It was the year which saw the Indians shuttle to glory, literally. Indian badminton never had it so good — Saina Nehwal won the London Olympics bronze, Parupalli Kashyap became the first ever Indian shuttler to enter the Olympics men’s quarterfinals, Pusarla Venkata Sindhu won the Asian Youth (under-19) title besides a couple of outstanding results in major events.
The world rankings of Sindhu (No. 19) and Kashyap (No. 14) are just another indicator of their growing stature.
At the start of 2012 the scene looked somewhat grim with Saina struggling to regain her form. Once she won the Swiss Open title the confidence was back and so was her game.
She soon won the Indonesian Open beating Liu Xuerui and the Thai Open getting the better of three-time World junior champion Ratchanok Inthanon. Just the kind of wins she was desperately looking for in the build-up to the London Games.
To the delight of millions of her fans, Saina became the first-ever Indian shuttler to win an Olympic medal (though by default when her opponent conceded the play-off match because of an injury).
Later on she won the Denmark Open Super Series and reached the finals of the French Open and the prestigious BWF Super Series.
“With the huge load of that Olympic medal off my shoulder, I am more relaxed, confident and a better stroke-player now,” said Saina while stressing that 2012 was her best year by all means.
In the dock for skipping the Syed Modi GP, Saina insisted that she was not ready to aggravate her troublesome knee ahead of a hectic schedule.
For someone who is touted by national coach Pullela Gopi Chand as the next best bet after Saina, 17-year-old Sindhu threw enough hints of her remarkable rise winning the Asian Youth (under-19) title, and then shocking Olympic gold medallist Liu Xuerui in the China Open Super Series quarterfinals.
She also reached the Malaysian Open Super semifinals but had to miss the World juniors because of an injury.

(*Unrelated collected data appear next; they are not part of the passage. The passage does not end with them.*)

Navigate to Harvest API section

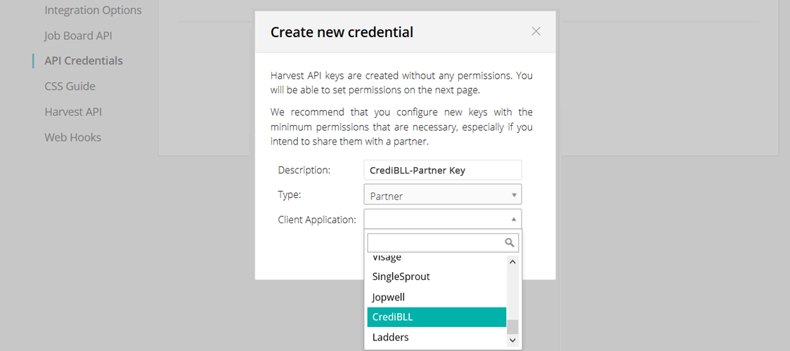[73, 112]
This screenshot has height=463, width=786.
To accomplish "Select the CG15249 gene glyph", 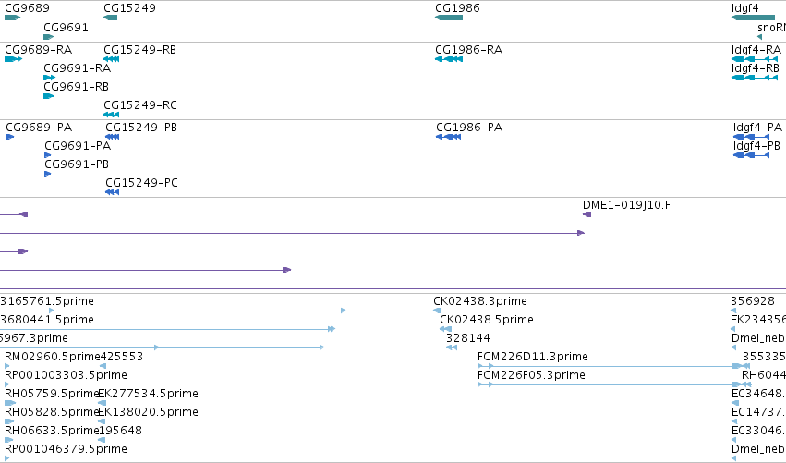I will 110,18.
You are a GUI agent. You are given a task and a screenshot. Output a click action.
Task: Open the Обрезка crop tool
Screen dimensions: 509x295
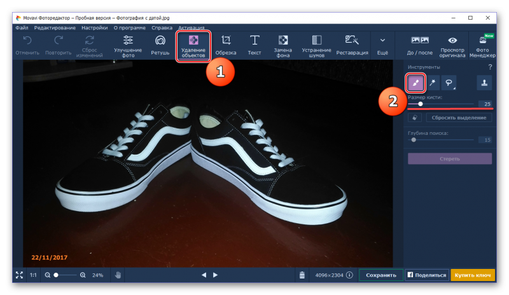coord(225,45)
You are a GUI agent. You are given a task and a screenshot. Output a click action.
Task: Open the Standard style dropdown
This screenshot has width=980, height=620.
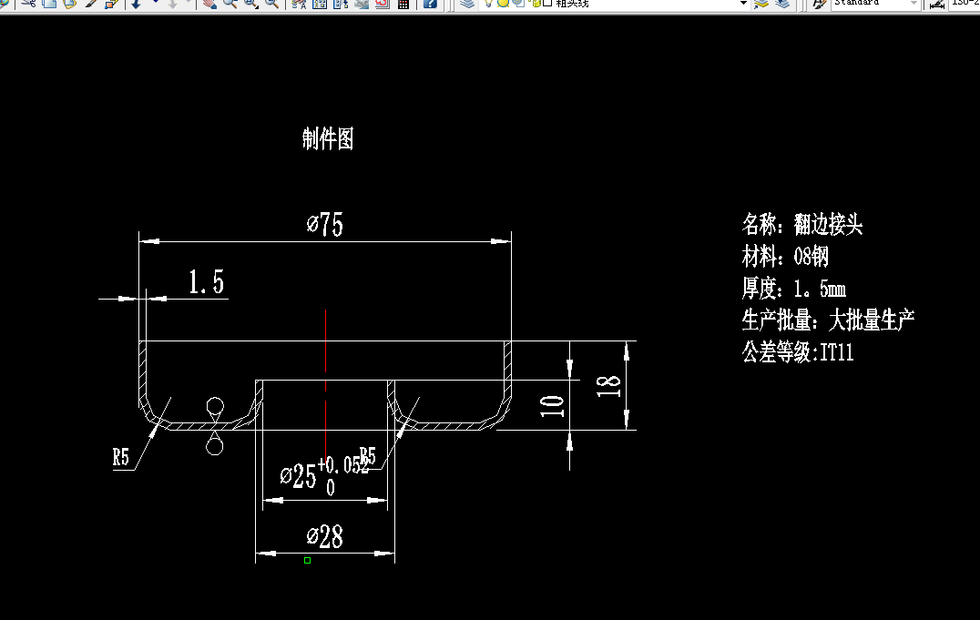[914, 5]
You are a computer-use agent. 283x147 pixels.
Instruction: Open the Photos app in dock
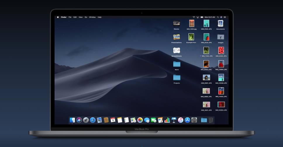point(140,120)
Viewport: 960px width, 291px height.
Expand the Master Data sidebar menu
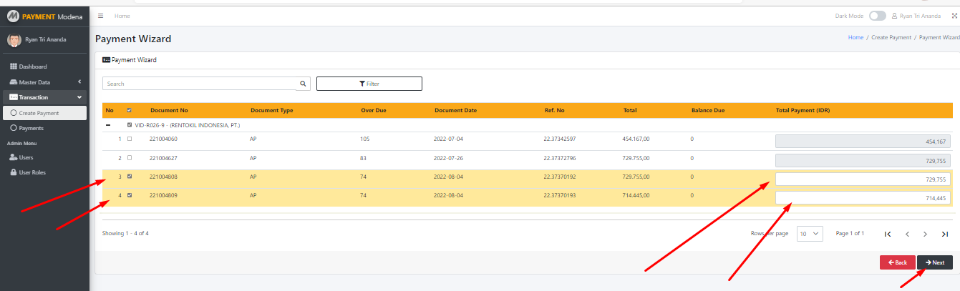(44, 82)
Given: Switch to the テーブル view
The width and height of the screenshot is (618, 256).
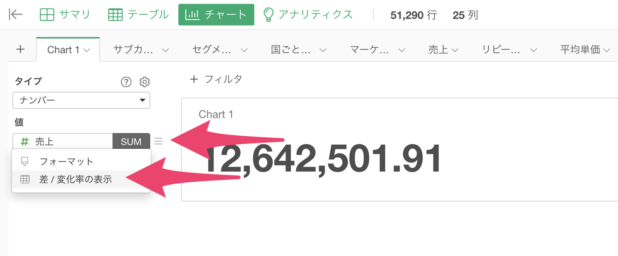Looking at the screenshot, I should click(138, 15).
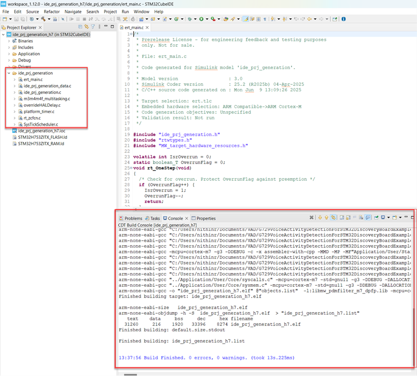This screenshot has height=376, width=417.
Task: Click the blue information icon in toolbar
Action: [344, 19]
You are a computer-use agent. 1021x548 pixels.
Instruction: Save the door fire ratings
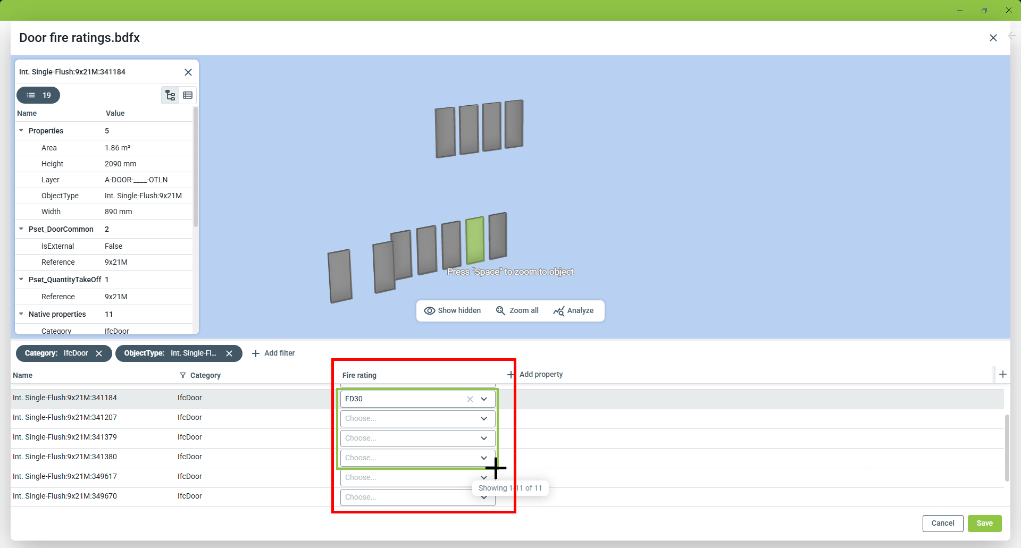(984, 524)
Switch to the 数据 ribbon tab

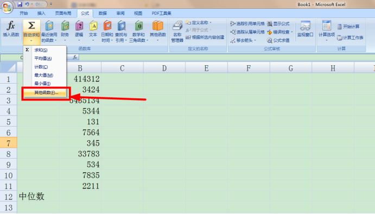[x=103, y=13]
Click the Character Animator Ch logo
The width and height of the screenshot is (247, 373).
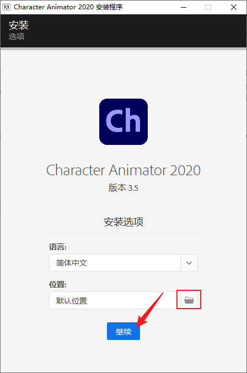pyautogui.click(x=124, y=122)
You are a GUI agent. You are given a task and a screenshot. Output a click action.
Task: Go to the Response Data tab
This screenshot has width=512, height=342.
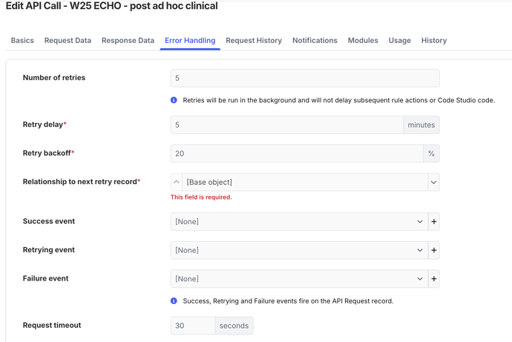128,41
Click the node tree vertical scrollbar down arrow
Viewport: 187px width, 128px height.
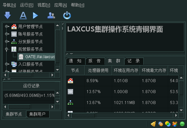pyautogui.click(x=57, y=70)
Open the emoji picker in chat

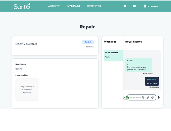click(x=152, y=98)
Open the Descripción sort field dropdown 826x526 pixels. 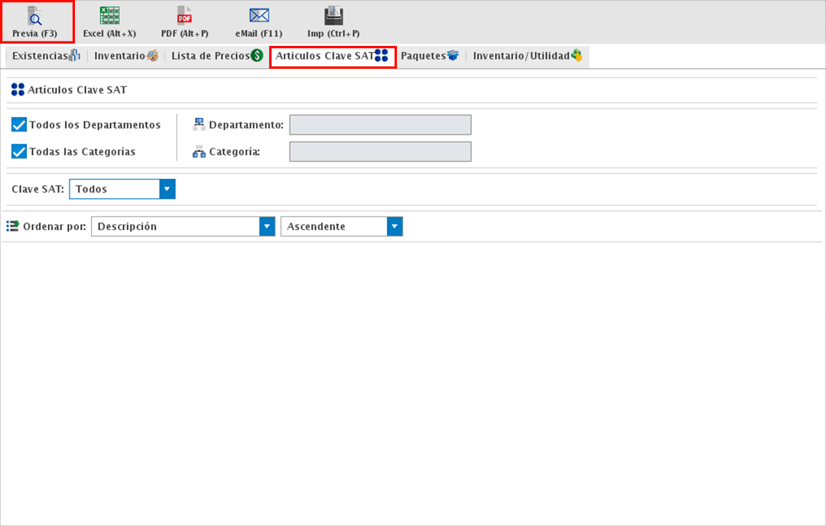click(267, 226)
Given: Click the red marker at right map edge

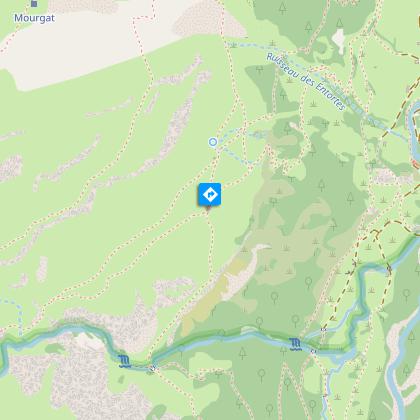Looking at the screenshot, I should tap(416, 164).

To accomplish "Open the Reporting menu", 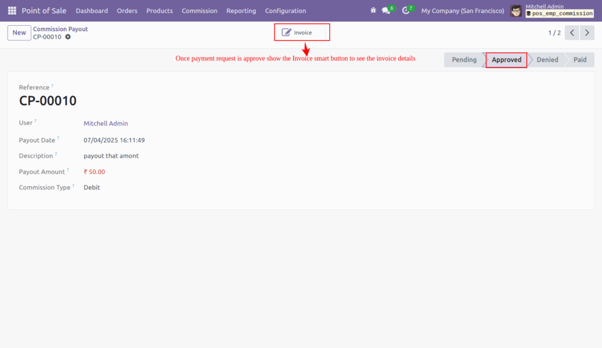I will (x=241, y=11).
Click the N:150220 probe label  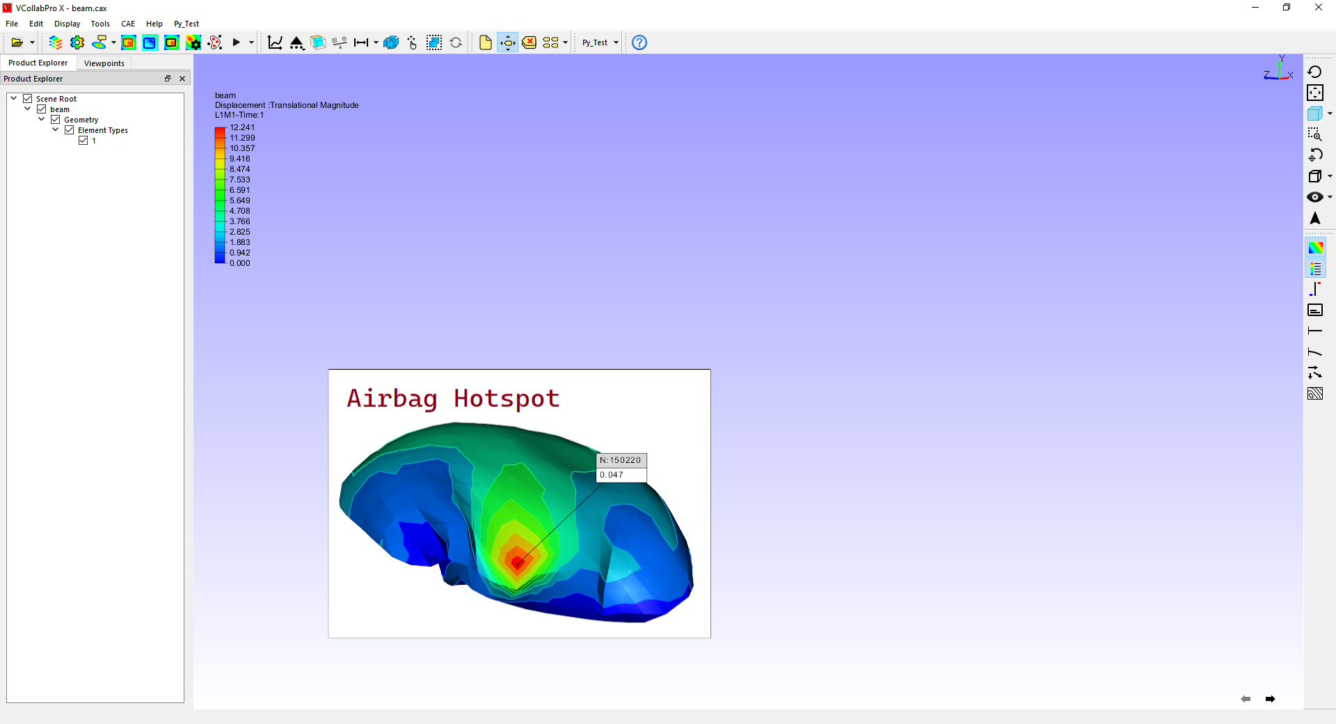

She capped off the year as a finalist in the Syed Modi GP which should augur well not only for her but also the sport.
In men’s section, the cynosure of all was the gifted Kashyap, who braves frequent bouts of asthma and opponents with equal ease. Semifinal appearances in the India Open Super Series and Indonesian Open Super Series before the London Games quarterfinals loss to World No. 1 Lee Chong Wei were proof that he meant business.
The Syed Modi GP title, his maiden GP title, was the icing on the cake of what has been a thoroughly memorable year for him.
However, the disappointment was the flamboyant women’s doubles pair of Gutta Jwala and Ashwini Ponnappa, which faded away after its World championship bronze last year. With Jwala taking a long break after the Olympics, it was difficult for Ashwini to make an impact on the international stage.
Looking to the future, young guns like Guru Sai Dutt, winner of the Tata Open, and Pratul Joshi, who shocked former Olympic champion Taufik Hidayat in the first round of the Syed Modi GP, are on the wings waiting to grab the big opportunities.
The future too looks good what with the $1 million Indian Badminton League also launched.